Por muitos anos ouvimos que “uma taça de vinho faz bem para a saúde” ou que “beber com moderação não faz mal”. Mas uma pesquisa publicada em 2025 no respeitado BMJ Evidence Based Medicine virou esse conceito de cabeça para baixo: não existe nível seguro de consumo de álcool quando o assunto é demência.
O estudo analisou dados de mais de meio milhão de pessoas no Reino Unido e nos EUA, acompanhando seus hábitos e cruzando com informações genéticas. O resultado foi surpreendente: até quem bebe só 1 a 3 doses por semana já apresenta 15% mais risco de desenvolver demência em comparação a quem quase não bebe.
E não para por aí: quanto mais álcool, maior o risco. O consumo “moderado”, que muitos acreditavam proteger o coração ou o cérebro, agora aparece associado a danos de longo prazo.

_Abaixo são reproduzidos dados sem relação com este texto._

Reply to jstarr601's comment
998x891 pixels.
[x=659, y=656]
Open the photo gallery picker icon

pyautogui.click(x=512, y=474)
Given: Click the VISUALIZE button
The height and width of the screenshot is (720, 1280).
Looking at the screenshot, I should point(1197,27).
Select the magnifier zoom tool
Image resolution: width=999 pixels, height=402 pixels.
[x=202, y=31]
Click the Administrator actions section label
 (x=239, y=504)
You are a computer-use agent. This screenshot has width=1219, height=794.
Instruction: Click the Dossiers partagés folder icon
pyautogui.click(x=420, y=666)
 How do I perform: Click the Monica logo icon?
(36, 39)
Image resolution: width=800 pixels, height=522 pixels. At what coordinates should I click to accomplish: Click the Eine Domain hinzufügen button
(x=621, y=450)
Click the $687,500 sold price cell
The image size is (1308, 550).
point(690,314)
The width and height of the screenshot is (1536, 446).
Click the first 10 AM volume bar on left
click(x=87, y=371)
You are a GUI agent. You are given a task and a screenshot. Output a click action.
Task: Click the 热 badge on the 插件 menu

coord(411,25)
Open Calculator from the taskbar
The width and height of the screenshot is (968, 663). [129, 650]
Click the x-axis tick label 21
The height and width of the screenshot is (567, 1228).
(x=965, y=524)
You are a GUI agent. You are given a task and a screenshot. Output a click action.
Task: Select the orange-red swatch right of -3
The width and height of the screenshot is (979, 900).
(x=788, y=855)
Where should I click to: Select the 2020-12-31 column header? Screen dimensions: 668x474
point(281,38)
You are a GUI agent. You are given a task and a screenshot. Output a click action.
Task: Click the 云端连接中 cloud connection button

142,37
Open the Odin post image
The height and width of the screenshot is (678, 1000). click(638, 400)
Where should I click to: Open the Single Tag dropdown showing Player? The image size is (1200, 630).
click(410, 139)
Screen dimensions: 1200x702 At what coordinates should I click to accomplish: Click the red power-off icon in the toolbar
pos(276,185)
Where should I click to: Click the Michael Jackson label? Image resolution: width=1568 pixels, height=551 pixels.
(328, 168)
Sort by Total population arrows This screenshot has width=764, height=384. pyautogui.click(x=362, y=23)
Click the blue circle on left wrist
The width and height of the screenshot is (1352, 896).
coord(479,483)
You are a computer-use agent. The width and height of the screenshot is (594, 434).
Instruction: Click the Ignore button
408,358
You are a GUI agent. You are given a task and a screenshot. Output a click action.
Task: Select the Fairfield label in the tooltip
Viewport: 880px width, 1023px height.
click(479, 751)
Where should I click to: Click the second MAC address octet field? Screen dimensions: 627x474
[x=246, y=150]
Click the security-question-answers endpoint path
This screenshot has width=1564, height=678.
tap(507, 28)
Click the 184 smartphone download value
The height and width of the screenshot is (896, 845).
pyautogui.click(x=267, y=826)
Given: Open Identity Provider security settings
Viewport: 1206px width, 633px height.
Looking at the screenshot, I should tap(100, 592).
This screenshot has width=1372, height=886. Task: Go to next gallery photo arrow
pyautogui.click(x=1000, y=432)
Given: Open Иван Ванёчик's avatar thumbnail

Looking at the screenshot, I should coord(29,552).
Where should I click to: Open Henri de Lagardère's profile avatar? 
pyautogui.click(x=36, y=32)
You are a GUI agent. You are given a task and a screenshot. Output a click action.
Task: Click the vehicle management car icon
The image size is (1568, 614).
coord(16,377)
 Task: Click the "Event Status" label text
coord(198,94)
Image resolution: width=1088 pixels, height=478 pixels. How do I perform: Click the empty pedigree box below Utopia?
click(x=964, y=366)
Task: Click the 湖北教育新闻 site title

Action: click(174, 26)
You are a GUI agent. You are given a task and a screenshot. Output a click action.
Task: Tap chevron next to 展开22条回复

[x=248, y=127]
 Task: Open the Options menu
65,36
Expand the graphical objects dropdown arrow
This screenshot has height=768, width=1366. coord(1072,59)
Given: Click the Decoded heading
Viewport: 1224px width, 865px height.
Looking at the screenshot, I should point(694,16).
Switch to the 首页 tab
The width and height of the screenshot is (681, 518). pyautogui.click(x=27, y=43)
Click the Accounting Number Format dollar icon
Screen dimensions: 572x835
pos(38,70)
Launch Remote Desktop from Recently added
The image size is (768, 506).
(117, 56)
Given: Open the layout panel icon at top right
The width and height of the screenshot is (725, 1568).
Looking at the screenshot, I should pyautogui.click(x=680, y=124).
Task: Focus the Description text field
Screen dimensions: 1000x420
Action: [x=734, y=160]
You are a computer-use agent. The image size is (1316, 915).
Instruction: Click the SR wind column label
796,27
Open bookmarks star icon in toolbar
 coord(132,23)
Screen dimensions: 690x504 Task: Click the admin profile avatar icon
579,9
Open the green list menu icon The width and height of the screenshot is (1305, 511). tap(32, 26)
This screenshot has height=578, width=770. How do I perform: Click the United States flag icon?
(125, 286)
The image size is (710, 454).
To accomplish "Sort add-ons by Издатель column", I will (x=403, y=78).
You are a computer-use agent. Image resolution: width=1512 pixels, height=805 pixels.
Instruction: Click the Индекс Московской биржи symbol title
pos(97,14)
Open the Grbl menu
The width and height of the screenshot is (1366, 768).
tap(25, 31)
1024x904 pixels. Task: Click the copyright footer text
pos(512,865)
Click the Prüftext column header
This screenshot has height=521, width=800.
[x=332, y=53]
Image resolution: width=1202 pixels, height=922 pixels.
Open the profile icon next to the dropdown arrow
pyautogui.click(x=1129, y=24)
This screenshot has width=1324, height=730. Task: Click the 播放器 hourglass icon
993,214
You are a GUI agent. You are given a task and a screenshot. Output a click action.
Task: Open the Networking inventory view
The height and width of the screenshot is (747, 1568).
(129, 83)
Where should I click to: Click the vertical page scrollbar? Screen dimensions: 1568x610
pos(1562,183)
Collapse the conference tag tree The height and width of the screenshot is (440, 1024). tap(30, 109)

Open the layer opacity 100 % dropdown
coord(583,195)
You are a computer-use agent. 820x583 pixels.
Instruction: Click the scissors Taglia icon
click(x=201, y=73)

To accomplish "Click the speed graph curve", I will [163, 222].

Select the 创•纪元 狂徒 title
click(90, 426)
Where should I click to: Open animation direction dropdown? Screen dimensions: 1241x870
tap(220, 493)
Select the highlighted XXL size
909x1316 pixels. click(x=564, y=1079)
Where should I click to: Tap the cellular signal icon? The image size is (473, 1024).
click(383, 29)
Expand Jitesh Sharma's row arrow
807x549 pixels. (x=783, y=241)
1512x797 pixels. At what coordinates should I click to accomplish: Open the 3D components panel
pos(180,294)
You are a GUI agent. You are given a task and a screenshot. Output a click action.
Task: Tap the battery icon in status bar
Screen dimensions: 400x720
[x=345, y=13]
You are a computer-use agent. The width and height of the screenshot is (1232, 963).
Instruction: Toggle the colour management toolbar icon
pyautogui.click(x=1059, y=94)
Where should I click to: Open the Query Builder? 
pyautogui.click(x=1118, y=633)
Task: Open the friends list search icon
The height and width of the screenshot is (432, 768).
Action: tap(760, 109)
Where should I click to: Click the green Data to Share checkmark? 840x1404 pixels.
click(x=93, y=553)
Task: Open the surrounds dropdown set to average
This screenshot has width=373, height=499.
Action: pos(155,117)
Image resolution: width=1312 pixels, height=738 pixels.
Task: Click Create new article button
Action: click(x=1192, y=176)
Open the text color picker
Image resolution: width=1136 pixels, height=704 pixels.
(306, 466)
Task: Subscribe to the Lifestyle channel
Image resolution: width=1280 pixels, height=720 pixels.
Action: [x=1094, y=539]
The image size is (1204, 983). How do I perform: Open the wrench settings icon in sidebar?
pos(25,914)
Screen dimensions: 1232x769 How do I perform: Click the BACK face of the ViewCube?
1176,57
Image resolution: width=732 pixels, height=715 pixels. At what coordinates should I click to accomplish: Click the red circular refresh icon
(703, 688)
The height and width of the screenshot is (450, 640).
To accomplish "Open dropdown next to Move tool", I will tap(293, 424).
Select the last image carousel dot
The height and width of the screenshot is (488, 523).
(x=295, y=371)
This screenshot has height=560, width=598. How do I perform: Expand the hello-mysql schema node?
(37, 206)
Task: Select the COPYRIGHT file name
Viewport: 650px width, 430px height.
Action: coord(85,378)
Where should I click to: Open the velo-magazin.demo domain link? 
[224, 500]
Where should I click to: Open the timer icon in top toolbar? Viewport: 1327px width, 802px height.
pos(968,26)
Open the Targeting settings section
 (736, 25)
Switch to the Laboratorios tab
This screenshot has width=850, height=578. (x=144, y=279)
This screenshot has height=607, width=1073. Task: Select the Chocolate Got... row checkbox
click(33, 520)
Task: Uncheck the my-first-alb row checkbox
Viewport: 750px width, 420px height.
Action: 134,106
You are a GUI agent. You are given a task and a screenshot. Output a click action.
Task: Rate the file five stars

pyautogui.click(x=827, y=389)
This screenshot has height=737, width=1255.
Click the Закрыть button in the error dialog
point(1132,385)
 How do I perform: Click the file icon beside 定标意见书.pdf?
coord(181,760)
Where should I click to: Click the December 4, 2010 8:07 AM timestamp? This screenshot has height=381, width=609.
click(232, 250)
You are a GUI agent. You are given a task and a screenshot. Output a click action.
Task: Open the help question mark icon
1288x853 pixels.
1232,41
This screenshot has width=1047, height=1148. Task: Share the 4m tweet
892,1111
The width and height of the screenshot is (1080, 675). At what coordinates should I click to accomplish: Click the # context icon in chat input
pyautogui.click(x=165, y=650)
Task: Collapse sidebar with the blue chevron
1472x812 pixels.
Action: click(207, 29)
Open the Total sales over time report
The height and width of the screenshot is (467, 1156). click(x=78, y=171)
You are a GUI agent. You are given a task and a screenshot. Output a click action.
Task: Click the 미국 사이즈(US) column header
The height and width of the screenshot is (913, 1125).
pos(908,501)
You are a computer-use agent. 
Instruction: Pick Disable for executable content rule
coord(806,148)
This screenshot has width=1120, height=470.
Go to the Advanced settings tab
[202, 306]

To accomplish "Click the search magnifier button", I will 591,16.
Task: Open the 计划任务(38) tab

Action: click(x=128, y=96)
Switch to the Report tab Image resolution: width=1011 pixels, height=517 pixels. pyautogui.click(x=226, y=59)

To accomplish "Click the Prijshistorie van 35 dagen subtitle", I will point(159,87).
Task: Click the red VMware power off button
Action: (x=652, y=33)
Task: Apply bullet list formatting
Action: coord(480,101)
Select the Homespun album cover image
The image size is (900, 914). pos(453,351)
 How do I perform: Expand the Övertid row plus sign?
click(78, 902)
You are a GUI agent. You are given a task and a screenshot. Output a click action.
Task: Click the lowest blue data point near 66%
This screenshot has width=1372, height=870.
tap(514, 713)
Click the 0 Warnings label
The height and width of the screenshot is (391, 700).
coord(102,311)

Os pesquisadores também perceberam outro detalhe importante: muitas pessoas que estavam desenvolvendo demência já vinham reduzindo a bebida antes do diagnóstico. Isso pode ter levado estudos antigos a acreditar, de forma equivocada, que beber moderadamente era “benéfico”.
Em outras palavras: não existe “dose segura”. Cada gole pode representar um risco cumulativo para o cérebro.
E agora? Você mudaria seus hábitos depois dessa descoberta?
Uma taça de vinho “inocente” à noite ainda parece tão inofensiva?